# Un amplificador mal conectado puede dañar el Jack de un mp3?



## Kyon (Ago 18, 2007)

Que extraño, díganme si uno puedo dañar un mp3, o más específicamente el Jack de los de los audífonos conectando un pequeño amplificador a baterías. Mientras lo estaba poniendo se me hizo un enredo de cables y al final de cuentas los puse al aleatoriamente (hablo de los cables que van de los parlantes al amplificador y de los que van del amplificador al Jack que irían al mp3) la cosa es que cuando conecte el conjunto de parlantes y amplificador al mp3 no sonó el canal derecho, en eso yo pensé que tal vez sería que un cable se desconecto en el amplificador, pero no fue eso.
después de eso yo probé con 2 pares de audífonos e igual no sonó el canal derecho o sea que el problema es encuentra en el mp3, la verdad es que yo no sé si fue el amplificador o que fue, pero lo que me intriga es que si pude ser yo el que lo dañe al conectar algún cable al amplificador y a los parlantes haciendo un circuito (eso es posible???)


----------



## Fogonazo (Ago 18, 2007)

Trata de abrir el MP3 y verifica los contactos del jack, si estos estan bien (Hacen contacto con el plug).


----------



## ars (Ago 18, 2007)

## Información extraída

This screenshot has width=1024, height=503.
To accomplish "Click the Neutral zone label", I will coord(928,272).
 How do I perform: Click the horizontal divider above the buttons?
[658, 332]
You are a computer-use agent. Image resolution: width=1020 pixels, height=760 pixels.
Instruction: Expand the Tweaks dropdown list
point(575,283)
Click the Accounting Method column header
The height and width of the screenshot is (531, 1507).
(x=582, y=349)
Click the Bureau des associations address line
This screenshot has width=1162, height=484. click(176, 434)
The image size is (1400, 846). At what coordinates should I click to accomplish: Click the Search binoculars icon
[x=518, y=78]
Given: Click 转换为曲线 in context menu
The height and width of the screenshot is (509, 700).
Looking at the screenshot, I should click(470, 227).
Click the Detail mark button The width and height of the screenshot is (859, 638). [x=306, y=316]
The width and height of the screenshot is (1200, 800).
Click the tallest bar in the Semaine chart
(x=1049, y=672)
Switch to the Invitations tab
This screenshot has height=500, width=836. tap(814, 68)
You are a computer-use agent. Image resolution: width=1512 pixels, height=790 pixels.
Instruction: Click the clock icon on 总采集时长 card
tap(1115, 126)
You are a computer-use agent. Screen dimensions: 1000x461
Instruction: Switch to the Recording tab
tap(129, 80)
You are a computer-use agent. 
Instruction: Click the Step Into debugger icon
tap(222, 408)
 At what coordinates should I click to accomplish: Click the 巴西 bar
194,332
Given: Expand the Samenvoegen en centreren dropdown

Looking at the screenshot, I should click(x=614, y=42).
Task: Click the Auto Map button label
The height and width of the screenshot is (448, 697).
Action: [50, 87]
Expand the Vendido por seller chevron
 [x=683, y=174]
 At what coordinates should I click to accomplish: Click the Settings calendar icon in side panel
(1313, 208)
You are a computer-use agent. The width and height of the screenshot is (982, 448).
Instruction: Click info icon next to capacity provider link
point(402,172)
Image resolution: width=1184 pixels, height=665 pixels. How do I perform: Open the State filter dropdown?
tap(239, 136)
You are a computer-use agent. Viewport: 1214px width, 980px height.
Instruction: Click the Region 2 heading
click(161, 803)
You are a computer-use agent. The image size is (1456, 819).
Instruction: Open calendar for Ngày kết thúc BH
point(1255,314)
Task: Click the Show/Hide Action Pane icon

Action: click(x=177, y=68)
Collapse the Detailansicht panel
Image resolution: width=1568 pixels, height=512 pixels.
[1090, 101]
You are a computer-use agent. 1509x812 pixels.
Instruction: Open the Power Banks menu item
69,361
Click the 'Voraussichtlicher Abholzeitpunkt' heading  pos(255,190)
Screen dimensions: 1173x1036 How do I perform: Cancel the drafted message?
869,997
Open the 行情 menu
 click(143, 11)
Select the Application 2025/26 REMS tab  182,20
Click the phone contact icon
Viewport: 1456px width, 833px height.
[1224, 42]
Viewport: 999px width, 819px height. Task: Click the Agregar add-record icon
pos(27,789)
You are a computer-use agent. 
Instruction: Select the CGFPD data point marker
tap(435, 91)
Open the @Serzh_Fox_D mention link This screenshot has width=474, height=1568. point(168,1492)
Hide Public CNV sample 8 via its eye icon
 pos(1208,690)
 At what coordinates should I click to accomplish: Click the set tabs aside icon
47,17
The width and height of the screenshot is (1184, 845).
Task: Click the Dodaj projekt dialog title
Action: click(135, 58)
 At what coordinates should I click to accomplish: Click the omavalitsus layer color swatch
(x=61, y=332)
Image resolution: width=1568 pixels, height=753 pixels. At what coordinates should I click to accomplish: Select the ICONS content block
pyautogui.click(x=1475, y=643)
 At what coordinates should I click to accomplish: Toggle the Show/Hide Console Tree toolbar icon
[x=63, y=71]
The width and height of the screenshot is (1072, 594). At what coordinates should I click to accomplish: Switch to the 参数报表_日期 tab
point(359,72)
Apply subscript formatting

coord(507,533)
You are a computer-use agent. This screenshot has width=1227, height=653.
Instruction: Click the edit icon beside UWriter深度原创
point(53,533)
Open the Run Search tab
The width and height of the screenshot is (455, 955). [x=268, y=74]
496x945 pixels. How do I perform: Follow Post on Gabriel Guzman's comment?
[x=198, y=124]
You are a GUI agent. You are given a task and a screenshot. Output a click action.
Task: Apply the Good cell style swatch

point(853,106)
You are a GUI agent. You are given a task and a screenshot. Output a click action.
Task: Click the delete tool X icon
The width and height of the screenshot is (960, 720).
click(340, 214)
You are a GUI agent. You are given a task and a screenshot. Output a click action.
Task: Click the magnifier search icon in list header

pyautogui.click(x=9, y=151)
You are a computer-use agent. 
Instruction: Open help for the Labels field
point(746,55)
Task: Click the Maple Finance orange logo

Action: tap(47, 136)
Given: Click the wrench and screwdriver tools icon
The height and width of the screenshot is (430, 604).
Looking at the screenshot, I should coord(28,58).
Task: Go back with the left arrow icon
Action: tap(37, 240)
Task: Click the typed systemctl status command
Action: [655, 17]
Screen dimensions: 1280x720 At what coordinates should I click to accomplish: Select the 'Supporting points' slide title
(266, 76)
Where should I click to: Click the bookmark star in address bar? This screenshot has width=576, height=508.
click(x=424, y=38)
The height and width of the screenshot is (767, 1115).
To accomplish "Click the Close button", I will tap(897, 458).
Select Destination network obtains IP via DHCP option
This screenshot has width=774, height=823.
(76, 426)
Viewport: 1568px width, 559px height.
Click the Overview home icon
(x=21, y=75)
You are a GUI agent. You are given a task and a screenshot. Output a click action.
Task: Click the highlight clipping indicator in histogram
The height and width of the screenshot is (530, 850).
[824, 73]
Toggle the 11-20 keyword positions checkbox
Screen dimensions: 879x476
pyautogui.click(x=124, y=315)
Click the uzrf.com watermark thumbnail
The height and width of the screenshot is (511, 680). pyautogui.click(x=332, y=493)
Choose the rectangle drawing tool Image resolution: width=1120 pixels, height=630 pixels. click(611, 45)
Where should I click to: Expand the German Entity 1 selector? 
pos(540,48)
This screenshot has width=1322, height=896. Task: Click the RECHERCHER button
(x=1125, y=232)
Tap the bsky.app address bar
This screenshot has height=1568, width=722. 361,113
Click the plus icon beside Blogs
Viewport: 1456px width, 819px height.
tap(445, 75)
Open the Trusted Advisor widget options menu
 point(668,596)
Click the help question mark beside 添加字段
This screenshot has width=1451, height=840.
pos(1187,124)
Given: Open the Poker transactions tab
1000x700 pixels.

## Ejercicios por resolver
- 1) Traduce al inglés la siguiente oración del hilo del foro: "Trata de abrir el MP3 y verifica los contactos del jack, si estos estan bien (Hacen contacto con el plug)."
- 2) Cita textualmente el fragmento del hilo del foro que comienza en las palabras "# Un amplificador" y termina después de las palabras "no fue eso.".
- 3) Indica si cada una de estas afirmaciones coincide con el hilo del foro y responde sí o no, citando con exactitud las palabras que lo deciden: (a) Al conectar los parlantes y el amplificador al mp3, el canal izquierdo dejó de sonar. (b) Kyon probó después con dos pares de audífonos. (c) Fogonazo sugiere abrir el MP3 y revisar los contactos del jack.

## Soluciones por ejercicio
- 1) Try opening the MP3 and check the jack's contacts to see whether they are in good condition (whether they make contact with the plug).

- 2)
# Un amplificador mal conectado puede dañar el Jack de un mp3?



## Kyon (Ago 18, 2007)

Que extraño, díganme si uno puedo dañar un mp3, o más específicamente el Jack de los de los audífonos conectando un pequeño amplificador a baterías. Mientras lo estaba poniendo se me hizo un enredo de cables y al final de cuentas los puse al aleatoriamente (hablo de los cables que van de los parlantes al amplificador y de los que van del amplificador al Jack que irían al mp3) la cosa es que cuando conecte el conjunto de parlantes y amplificador al mp3 no sonó el canal derecho, en eso yo pensé que tal vez sería que un cable se desconecto en el amplificador, pero no fue eso.

- 3)
(a) No: "no sonó el canal derecho".
(b) Sí: "yo probé con 2 pares de audífonos".
(c) Sí: "Trata de abrir el MP3 y verifica los contactos del jack".